Only the pictures are to be left out; return the rest of the data exactly as it stands.

(Records from a data collection)
↓↓↓
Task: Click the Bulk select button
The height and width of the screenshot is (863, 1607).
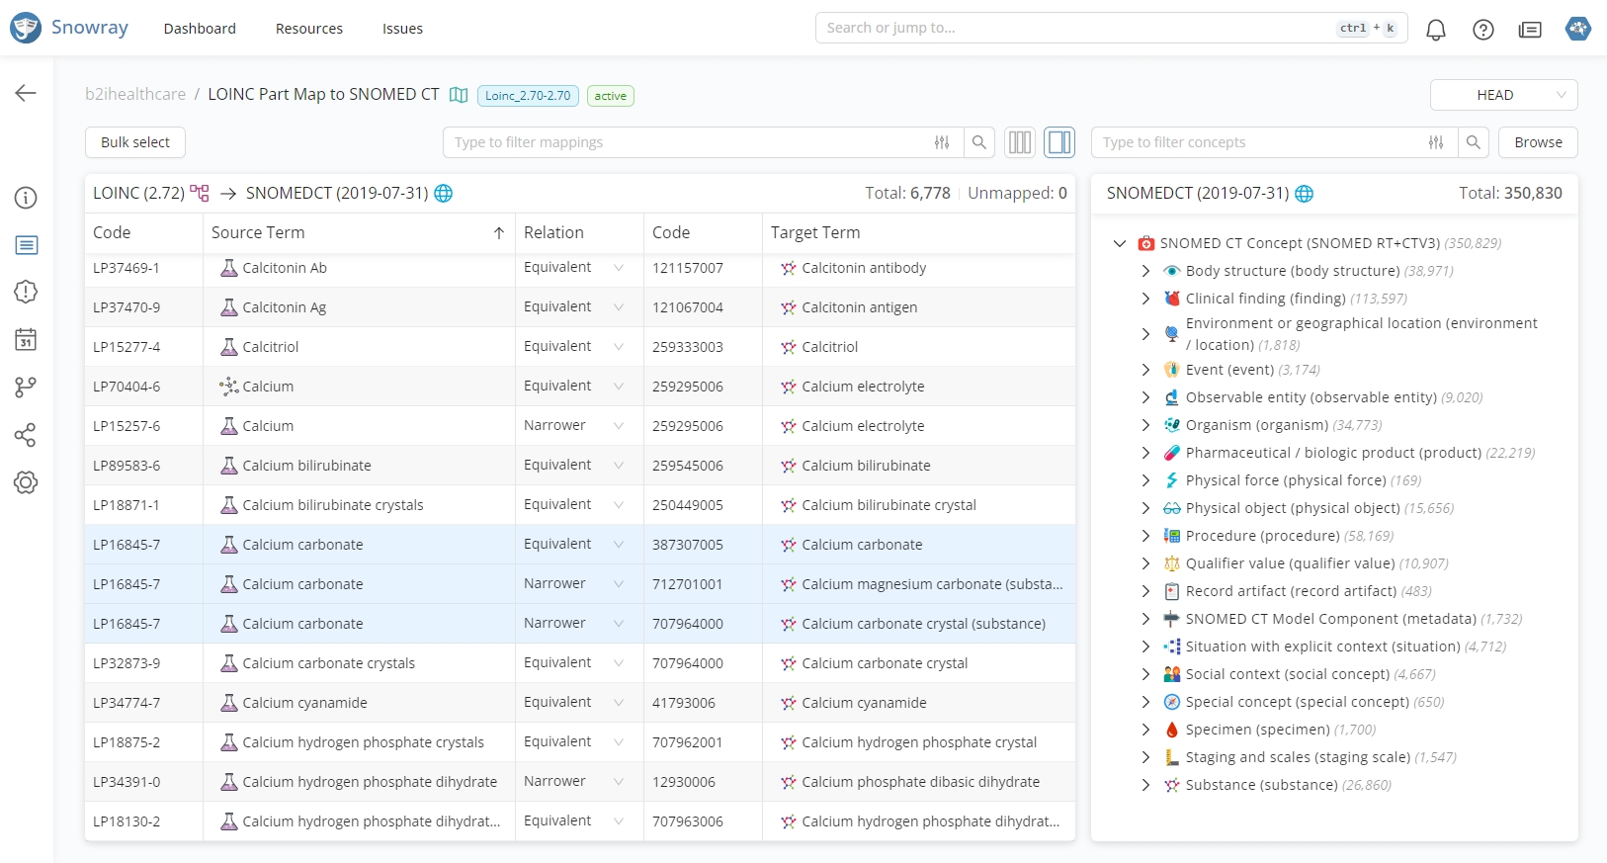Action: pyautogui.click(x=135, y=142)
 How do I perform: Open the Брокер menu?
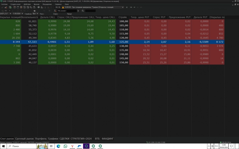pyautogui.click(x=37, y=4)
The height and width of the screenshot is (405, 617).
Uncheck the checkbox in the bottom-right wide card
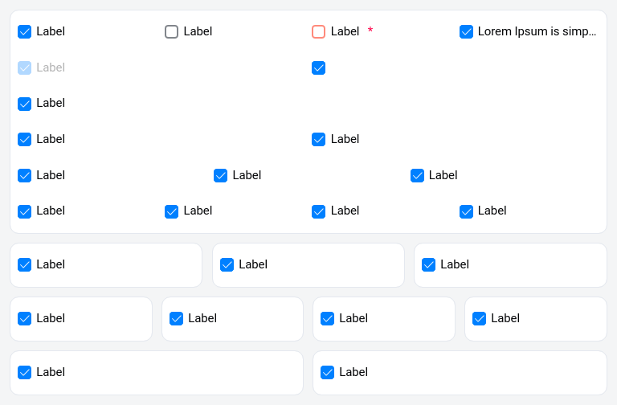tap(327, 372)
↑↑↑
Task response -
Task: Click the Bulk select button
The height and width of the screenshot is (863, 1607).
Action: pyautogui.click(x=135, y=142)
 How do I perform: Open the Брокер menu?
pyautogui.click(x=37, y=4)
The height and width of the screenshot is (405, 617).
Uncheck the checkbox in the bottom-right wide card
tap(327, 372)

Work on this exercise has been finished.